§ **Given entries**:
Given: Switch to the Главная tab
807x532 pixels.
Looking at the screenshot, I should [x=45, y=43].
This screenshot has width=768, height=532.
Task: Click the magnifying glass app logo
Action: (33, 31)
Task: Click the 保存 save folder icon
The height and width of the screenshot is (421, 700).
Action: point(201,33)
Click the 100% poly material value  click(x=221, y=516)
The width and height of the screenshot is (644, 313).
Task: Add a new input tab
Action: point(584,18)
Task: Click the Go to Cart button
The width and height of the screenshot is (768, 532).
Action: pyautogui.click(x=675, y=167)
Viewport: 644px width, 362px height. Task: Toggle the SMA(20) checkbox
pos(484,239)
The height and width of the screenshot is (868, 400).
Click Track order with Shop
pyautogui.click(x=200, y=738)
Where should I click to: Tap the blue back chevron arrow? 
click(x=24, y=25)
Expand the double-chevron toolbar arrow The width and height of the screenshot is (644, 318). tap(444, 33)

§ **Task to complete**: Write out word for word every line from the one containing "Task: Click the Go to Cart button" through the last line of the data, and no other line.

§ **Solution to this problem**:
Task: Click the Go to Cart button
The width and height of the screenshot is (768, 532).
Action: pyautogui.click(x=675, y=167)
Viewport: 644px width, 362px height. Task: Toggle the SMA(20) checkbox
pos(484,239)
The height and width of the screenshot is (868, 400).
Click Track order with Shop
pyautogui.click(x=200, y=738)
Where should I click to: Tap the blue back chevron arrow? 
click(x=24, y=25)
Expand the double-chevron toolbar arrow The width and height of the screenshot is (644, 318). tap(444, 33)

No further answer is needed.